*EXERCISE REQUIREMENTS*
Recast the material from the line that has "You are a GUI" through the line that has "click(266, 182)" as a two-column CSV named by the headers instruction and click, one row per item, with each field quoted and its line breaks replaced by spaces. Leave the pictures out.

*TASK INPUT*
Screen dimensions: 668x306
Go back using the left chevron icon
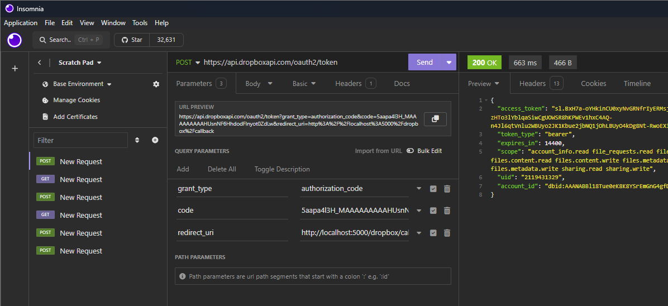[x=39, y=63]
* * *
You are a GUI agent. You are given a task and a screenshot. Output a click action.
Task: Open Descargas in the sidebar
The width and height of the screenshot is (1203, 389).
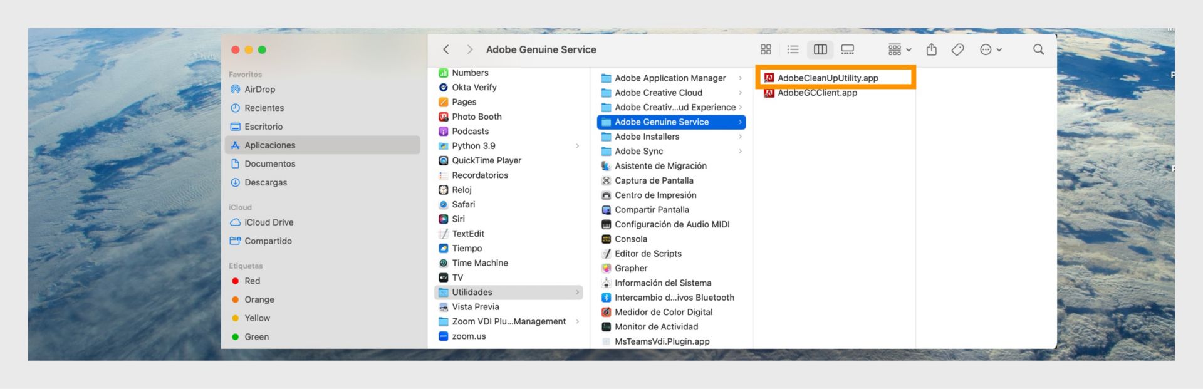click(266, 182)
* * *
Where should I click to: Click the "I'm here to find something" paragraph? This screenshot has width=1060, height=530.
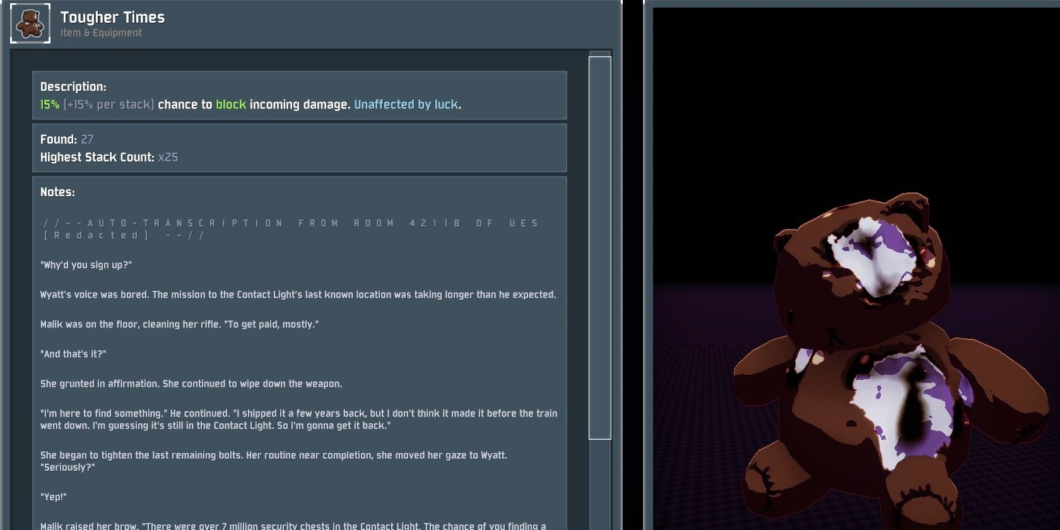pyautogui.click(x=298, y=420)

*COMPLETE RESPONSE*
instruction,click
"You are a GUI agent. You are given a task and a screenshot. Output a click action. Task: Open Descargas in the sidebar The width and height of the screenshot is (1203, 389).","click(266, 182)"